Vor der Communion spricht der Priester zwar dreimal: ,, O du Lamm Gottes, welches du hinwegnimmst die Sünden der Welt!" aber er ruft nicht, wie sonst, ,, etbarme dich unser!" und schlägt nicht an seine Brust, sondern fleht: ,, gib ihnen die Ruhe, gib ihnen die ewige Ruhe!" damit wir erkennen, daß das Blut des unschuldigen Lammes eigentlich für das Heil der Verstorbenen und zur Minderung ihrer Leiden gleichsam ausgegossen werde. Das Gebeth um den Frieden wird nicht gebethet, der Kuß wird nicht unter der Priesterschaft ausgetheilt, weil sich dieses Gebeth und dieser Kuß auf den Frieden der noch streitenden Kirche beziehen, und die Abgestorbenen noch nicht in die Ruhe eingegangen sind und den Kuß der gänzlichen Versöhnung mit Gott bekommen haben.

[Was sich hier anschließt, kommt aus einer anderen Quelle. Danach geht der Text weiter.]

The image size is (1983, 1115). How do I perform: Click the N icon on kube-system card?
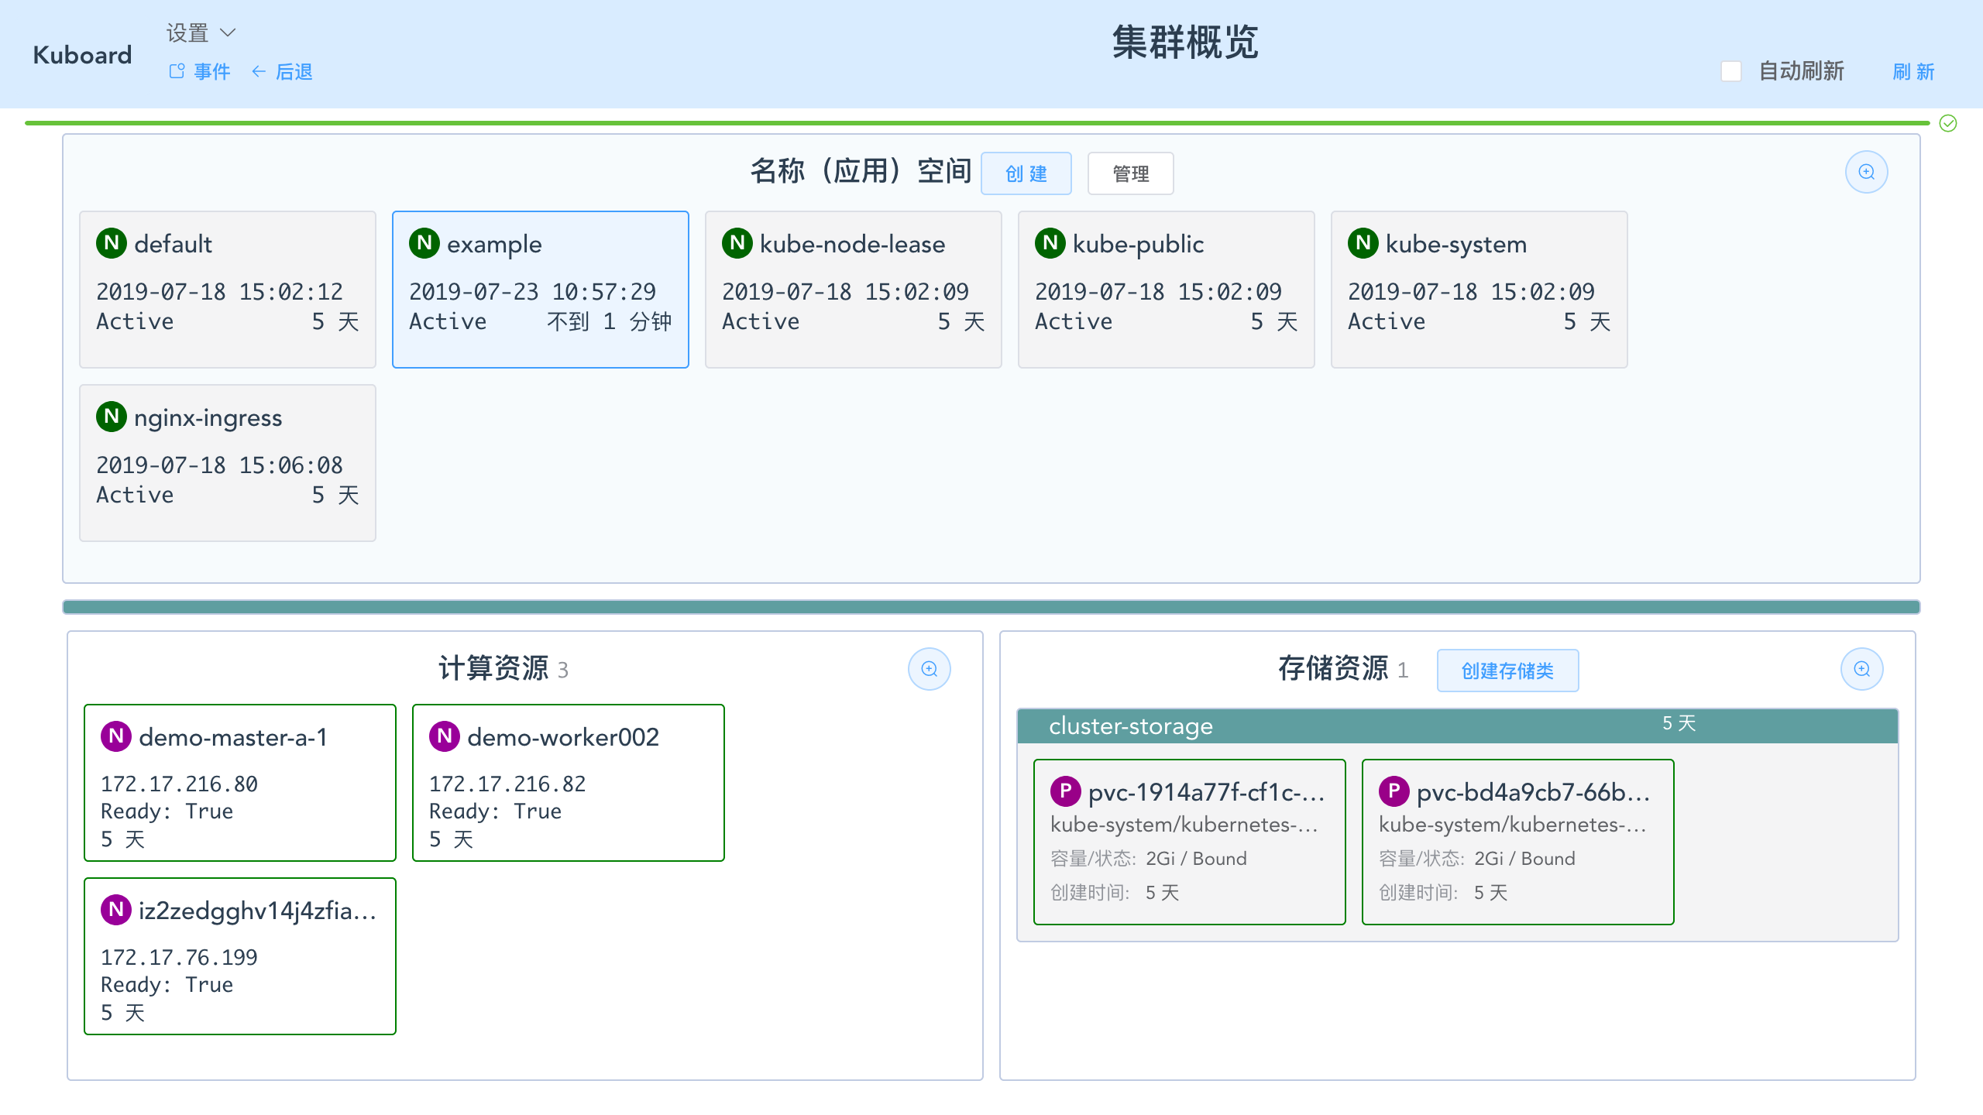1363,242
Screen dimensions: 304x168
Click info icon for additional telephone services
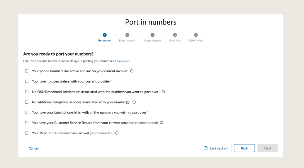click(134, 102)
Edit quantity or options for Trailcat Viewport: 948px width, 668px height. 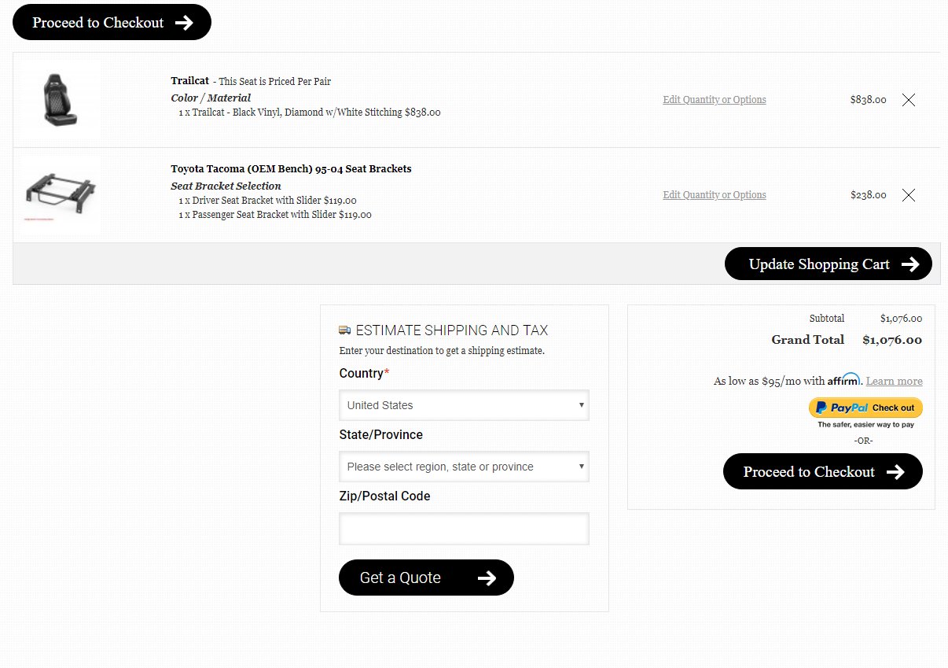point(715,100)
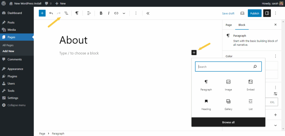Click the blue block inserter plus button

(42, 13)
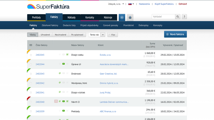214x120 pixels.
Task: Click green envelope icon on invoice 2402044
Action: tap(64, 64)
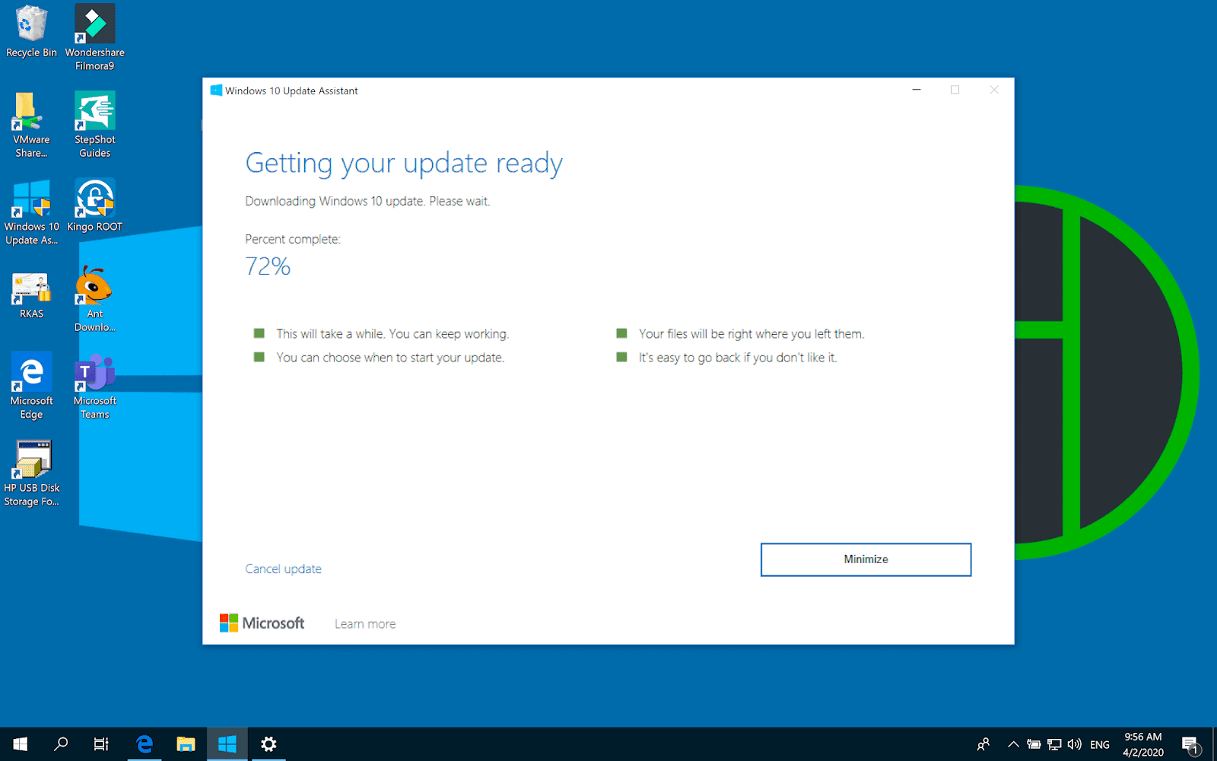This screenshot has width=1217, height=761.
Task: Open File Explorer from the taskbar
Action: [186, 744]
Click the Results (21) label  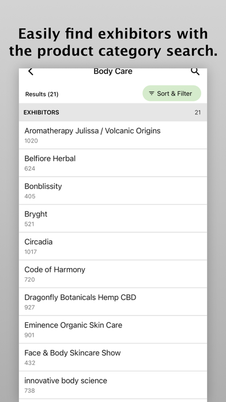[42, 94]
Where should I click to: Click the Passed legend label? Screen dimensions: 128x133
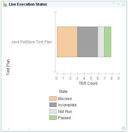[x=64, y=118]
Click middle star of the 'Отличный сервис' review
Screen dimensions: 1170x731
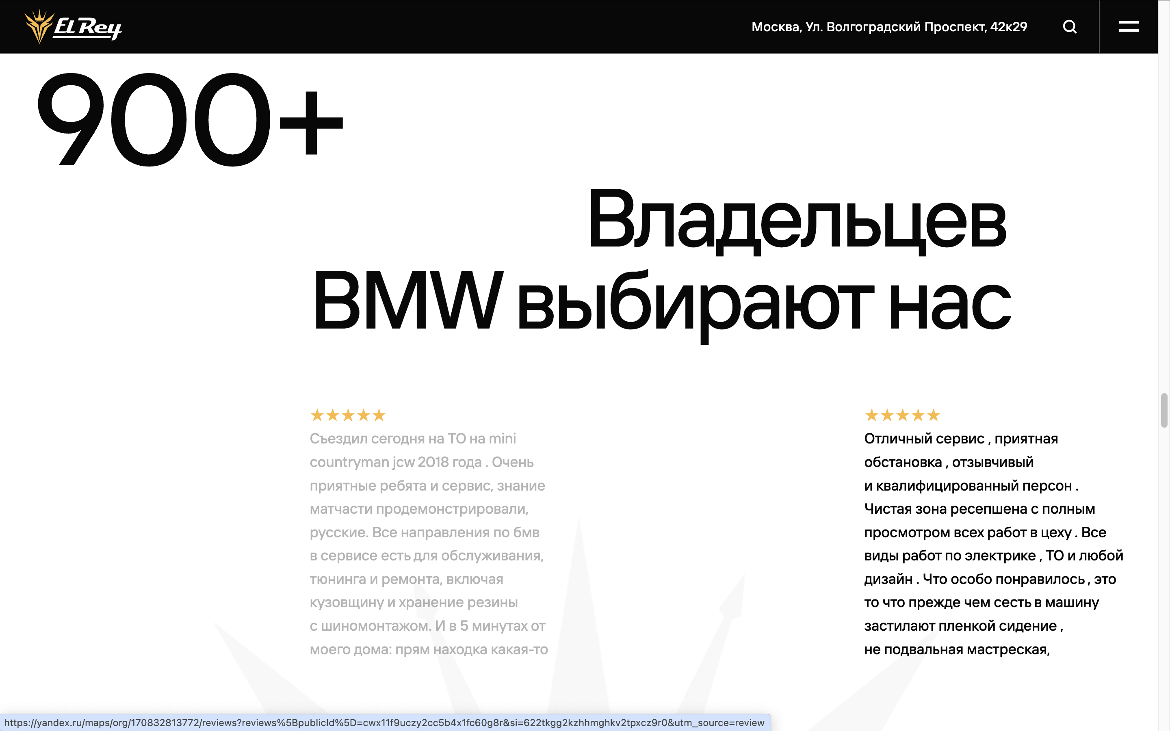(x=903, y=415)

Am Ende des Opfers wird nicht das feierliche Ite, missa est gesagt, sondern mit trauernder Stimme geflebt: Requiescant in pace. ,, Laß sie ruhen im Frieden!" Um was der Priester beim Anfang der heiligen Messe flehte, darum bittet er auch Gott am Ende derselben, daß Gott ihnen die Ruhe geben wolle, daß Gottes Liebe und Friede sich über sie ausgieße, ihre Leiden lindere und verkürze.
Es wird über das Volk der Segen nicht gegeben, alle zu warnen, daß der geringste Fehler, die kleinste Sünde ein Hinderniß sey, von Gott gänzlich mit dem Segen beseligt zu werden, sowie es den Seelen geht, die wegen einiger Unvollkommenheiten von dem Ueberflusse des Segens noch einige Zeit entfernt sind.